──────── Material to process ────────
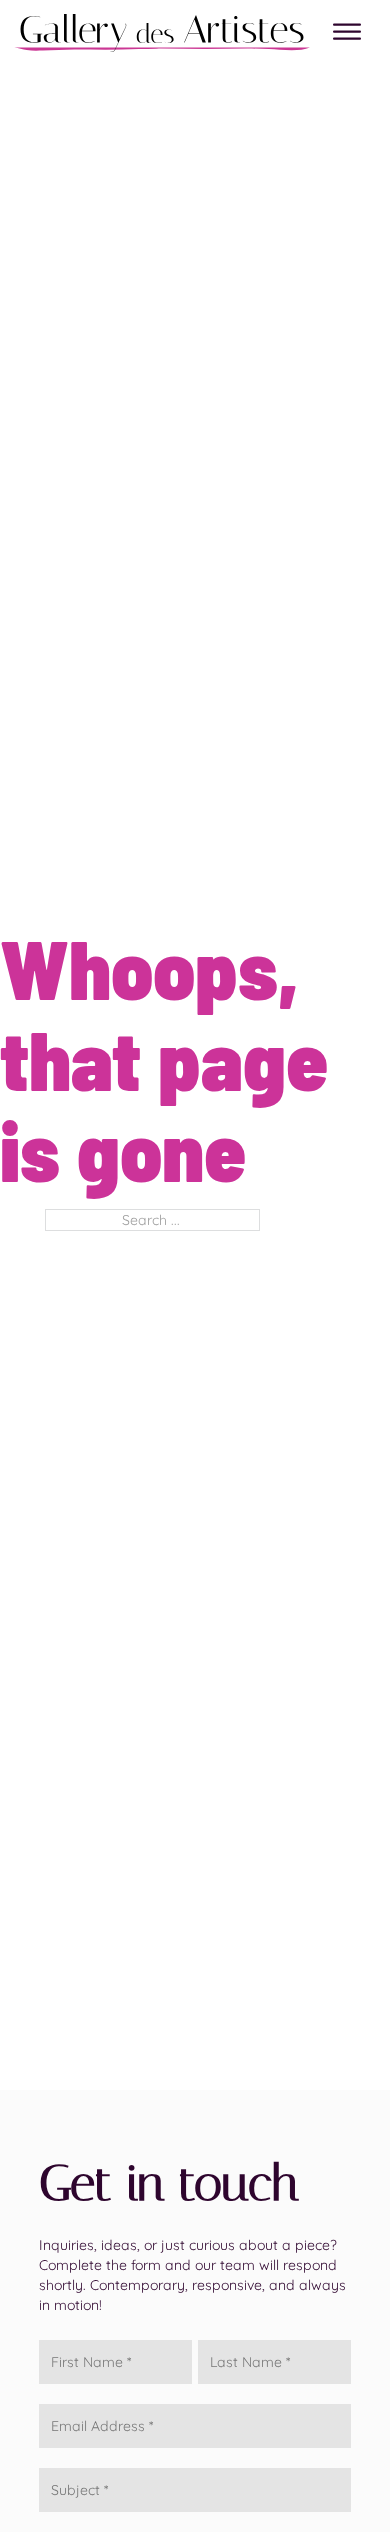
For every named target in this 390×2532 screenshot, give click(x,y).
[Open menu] (347, 32)
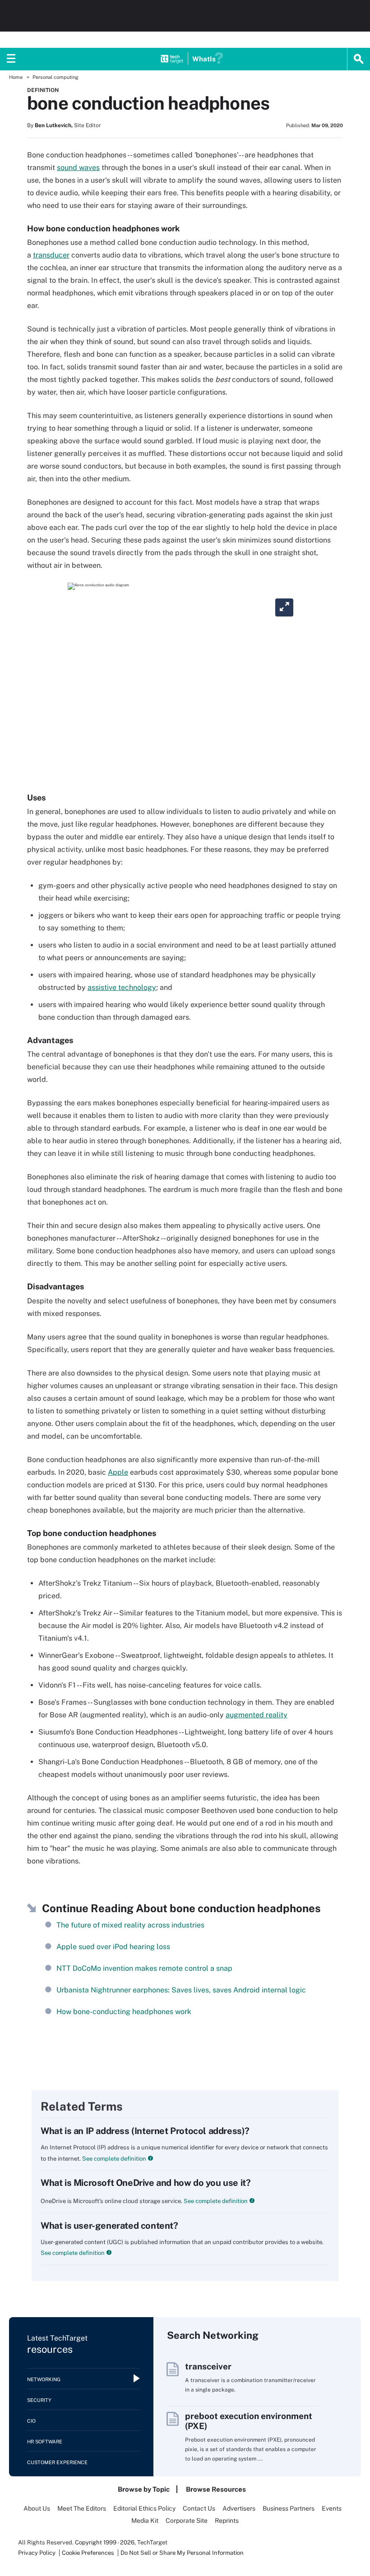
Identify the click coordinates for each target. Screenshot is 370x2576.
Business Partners (288, 2508)
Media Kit (144, 2520)
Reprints (227, 2520)
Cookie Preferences (89, 2552)
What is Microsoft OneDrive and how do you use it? (145, 2182)
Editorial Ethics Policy (144, 2508)
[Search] (358, 59)
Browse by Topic (144, 2489)
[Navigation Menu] (11, 59)
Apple (118, 1472)
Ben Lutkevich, (54, 125)
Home (16, 77)
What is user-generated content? (109, 2225)
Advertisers (238, 2508)
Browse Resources (216, 2489)
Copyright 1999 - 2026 (104, 2542)
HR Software (44, 2441)
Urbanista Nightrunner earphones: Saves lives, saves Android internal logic (181, 1990)
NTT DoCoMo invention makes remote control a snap (144, 1968)
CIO (31, 2421)
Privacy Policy (37, 2552)
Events (332, 2508)
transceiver (208, 2366)
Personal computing (55, 77)
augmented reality (256, 1715)
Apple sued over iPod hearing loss (113, 1946)
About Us (36, 2508)
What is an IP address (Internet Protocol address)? (145, 2130)
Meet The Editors (81, 2508)
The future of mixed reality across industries (130, 1925)
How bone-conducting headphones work (123, 2011)
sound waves (78, 167)
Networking (43, 2379)
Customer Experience (57, 2462)
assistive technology (122, 987)
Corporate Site (187, 2520)
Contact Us (199, 2508)
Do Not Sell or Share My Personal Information (182, 2552)
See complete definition (113, 2158)
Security (39, 2400)
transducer (51, 255)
────────
Assignment:
Nothing before the line holding "augmented reality (256, 1715)" belongs in the answer. Repeat that line and the rest of the listing exactly.

Response to the exercise:
augmented reality (256, 1715)
Apple sued over iPod hearing loss (113, 1946)
About Us (36, 2508)
What is an IP address (Internet Protocol address)? (145, 2130)
Meet The Editors (81, 2508)
The future of mixed reality across industries (130, 1925)
How bone-conducting headphones work (123, 2011)
sound waves (78, 167)
Networking (43, 2379)
Customer Experience (57, 2462)
assistive technology (122, 987)
Corporate Site (187, 2520)
Contact Us (199, 2508)
Do Not Sell or Share My Personal Information (182, 2552)
See complete definition (113, 2158)
Security (39, 2400)
transducer (51, 255)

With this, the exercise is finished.